Which of the following protocols should the network manager verify?

A network manager wants to implement a SIEM system to correlate system events.

Which of the following protocols should the network manager verify?
A . NTP
B . DNS
C . LDAP
D . DHCP

View Answer

Answer: A

Explanation:

Role of NTP (Network Time Protocol):

NTP is used to synchronize the clocks of network devices to a reference time source. Accurate time synchronization is critical for correlating events and logs from different systems. Importance for SIEM Systems:

Event Correlation: SIEM (Security Information and Event Management) systems collect and analyze log data from various sources. Accurate timestamps are essential for correlating events across multiple systems.

Time Consistency: Without synchronized time, it is challenging to piece together the sequence of events during an incident, making forensic analysis difficult.

Comparison with Other Protocols:

DNS (Domain Name System): Translates domain names to IP addresses but is not related to time synchronization.

LDAP (Lightweight Directory Access Protocol): Used for directory services, such as user authentication and authorization.

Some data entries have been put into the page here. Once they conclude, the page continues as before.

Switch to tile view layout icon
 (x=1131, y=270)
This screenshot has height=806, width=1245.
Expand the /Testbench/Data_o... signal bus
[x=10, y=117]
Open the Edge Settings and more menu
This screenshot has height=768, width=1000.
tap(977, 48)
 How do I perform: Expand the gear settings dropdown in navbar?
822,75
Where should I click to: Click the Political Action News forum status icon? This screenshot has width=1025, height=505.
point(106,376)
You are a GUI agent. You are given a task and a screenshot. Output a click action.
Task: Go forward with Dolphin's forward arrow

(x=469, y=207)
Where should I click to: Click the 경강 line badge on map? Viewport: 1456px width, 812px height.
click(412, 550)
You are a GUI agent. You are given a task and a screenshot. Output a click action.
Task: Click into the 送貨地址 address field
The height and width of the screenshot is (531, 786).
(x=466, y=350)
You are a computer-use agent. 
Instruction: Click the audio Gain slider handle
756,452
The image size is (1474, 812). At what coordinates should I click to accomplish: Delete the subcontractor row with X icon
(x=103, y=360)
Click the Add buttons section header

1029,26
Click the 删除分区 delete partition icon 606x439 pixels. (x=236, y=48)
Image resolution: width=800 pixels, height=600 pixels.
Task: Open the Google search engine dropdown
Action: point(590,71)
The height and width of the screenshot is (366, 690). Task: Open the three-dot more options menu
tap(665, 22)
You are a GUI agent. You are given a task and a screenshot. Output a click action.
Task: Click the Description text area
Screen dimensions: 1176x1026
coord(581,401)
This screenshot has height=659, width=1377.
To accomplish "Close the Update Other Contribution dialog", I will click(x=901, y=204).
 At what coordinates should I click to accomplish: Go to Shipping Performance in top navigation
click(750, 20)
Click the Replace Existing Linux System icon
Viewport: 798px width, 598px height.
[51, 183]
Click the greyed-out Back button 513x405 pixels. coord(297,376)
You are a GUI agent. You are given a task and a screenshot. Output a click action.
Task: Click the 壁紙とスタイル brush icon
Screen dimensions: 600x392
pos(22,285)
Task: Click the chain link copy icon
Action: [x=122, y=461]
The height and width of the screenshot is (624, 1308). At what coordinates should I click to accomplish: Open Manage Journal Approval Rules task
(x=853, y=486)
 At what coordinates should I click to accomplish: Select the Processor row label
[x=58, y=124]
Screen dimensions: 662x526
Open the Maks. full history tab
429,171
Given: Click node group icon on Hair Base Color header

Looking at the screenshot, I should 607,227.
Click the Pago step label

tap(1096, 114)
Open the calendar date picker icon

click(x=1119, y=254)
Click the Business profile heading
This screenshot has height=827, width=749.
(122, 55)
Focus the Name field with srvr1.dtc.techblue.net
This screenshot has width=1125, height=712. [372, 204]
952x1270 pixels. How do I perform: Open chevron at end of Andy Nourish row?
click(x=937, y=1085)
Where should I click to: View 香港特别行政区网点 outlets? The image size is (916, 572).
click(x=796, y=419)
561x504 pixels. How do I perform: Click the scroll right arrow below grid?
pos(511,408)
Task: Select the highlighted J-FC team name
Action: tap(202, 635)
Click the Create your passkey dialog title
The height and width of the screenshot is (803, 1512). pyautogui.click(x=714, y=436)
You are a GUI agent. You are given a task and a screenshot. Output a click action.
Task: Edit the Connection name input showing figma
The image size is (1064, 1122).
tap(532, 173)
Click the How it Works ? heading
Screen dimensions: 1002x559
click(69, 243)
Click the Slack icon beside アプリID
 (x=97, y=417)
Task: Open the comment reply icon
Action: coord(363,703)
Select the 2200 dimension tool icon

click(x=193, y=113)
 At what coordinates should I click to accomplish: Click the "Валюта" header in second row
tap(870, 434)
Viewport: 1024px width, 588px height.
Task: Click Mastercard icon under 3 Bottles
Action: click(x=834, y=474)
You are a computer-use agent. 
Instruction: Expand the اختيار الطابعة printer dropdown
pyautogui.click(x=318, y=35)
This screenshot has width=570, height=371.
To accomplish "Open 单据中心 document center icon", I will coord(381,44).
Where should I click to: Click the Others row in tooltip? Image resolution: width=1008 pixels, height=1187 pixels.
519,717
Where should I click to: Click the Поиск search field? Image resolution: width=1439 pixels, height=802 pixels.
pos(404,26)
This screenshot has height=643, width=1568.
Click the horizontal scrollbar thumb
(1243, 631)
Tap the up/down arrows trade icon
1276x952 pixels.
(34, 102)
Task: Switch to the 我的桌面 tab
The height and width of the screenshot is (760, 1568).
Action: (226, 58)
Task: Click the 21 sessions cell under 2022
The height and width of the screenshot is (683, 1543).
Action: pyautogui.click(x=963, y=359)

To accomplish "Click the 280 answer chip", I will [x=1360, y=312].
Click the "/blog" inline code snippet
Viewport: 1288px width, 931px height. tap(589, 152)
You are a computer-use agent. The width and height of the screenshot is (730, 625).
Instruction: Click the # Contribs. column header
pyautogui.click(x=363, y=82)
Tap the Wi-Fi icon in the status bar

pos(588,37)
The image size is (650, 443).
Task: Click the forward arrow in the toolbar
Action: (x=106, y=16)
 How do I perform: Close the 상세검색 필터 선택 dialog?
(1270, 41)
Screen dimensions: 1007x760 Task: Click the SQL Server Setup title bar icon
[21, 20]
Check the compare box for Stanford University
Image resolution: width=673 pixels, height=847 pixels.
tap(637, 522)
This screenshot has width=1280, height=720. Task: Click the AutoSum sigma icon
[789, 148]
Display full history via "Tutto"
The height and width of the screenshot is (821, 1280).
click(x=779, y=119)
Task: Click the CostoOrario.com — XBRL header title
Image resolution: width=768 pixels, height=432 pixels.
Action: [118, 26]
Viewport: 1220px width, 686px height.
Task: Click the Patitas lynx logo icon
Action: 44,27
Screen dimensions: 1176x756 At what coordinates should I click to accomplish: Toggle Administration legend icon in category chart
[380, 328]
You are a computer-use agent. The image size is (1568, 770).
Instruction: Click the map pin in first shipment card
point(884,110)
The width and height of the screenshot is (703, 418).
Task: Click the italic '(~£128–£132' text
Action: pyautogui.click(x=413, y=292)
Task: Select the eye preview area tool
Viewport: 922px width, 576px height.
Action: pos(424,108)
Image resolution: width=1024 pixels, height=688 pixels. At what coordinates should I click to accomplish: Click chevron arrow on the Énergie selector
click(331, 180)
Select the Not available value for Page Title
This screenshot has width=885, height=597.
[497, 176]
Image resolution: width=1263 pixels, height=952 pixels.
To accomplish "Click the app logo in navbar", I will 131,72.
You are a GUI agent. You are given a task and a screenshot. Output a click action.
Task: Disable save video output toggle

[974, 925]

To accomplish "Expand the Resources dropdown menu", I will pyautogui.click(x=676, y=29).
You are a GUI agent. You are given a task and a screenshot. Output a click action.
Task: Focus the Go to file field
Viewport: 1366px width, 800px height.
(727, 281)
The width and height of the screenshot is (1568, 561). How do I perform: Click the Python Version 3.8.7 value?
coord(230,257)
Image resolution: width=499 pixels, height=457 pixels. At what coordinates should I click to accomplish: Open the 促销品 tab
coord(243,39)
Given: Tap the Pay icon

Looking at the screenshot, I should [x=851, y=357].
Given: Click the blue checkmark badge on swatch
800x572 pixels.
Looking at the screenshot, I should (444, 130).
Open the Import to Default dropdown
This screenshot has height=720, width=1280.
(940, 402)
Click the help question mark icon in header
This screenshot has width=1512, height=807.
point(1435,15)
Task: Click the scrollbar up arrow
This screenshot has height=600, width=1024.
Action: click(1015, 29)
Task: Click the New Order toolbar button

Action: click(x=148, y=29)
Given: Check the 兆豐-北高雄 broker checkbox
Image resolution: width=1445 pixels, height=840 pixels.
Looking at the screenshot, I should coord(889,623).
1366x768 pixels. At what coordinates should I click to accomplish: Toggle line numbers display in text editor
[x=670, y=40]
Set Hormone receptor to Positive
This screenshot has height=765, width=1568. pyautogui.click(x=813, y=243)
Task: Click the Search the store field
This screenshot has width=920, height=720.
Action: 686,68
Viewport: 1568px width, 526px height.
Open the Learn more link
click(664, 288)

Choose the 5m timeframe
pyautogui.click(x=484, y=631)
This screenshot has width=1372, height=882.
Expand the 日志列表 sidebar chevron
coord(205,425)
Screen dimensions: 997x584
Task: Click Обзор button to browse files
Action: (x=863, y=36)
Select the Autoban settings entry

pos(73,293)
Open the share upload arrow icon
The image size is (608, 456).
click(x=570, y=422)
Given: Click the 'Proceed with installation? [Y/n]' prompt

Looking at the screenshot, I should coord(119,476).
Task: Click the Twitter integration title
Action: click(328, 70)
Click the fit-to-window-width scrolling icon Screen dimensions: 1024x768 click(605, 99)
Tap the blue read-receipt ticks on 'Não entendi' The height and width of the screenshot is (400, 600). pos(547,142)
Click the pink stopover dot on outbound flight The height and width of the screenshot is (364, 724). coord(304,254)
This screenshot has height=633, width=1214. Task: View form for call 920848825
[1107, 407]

DHCP (Dynamic Host Configuration Protocol): Assigns IP addresses to devices on a network but does not handle time synchronization.

Implementation:

Ensure that all network devices, servers, and endpoints are synchronized using NTP. This can be achieved by configuring devices to use an NTP server, which could be a local server or an external time source.

Reference: CompTIA Network+ study materials on network protocols and SIEM systems.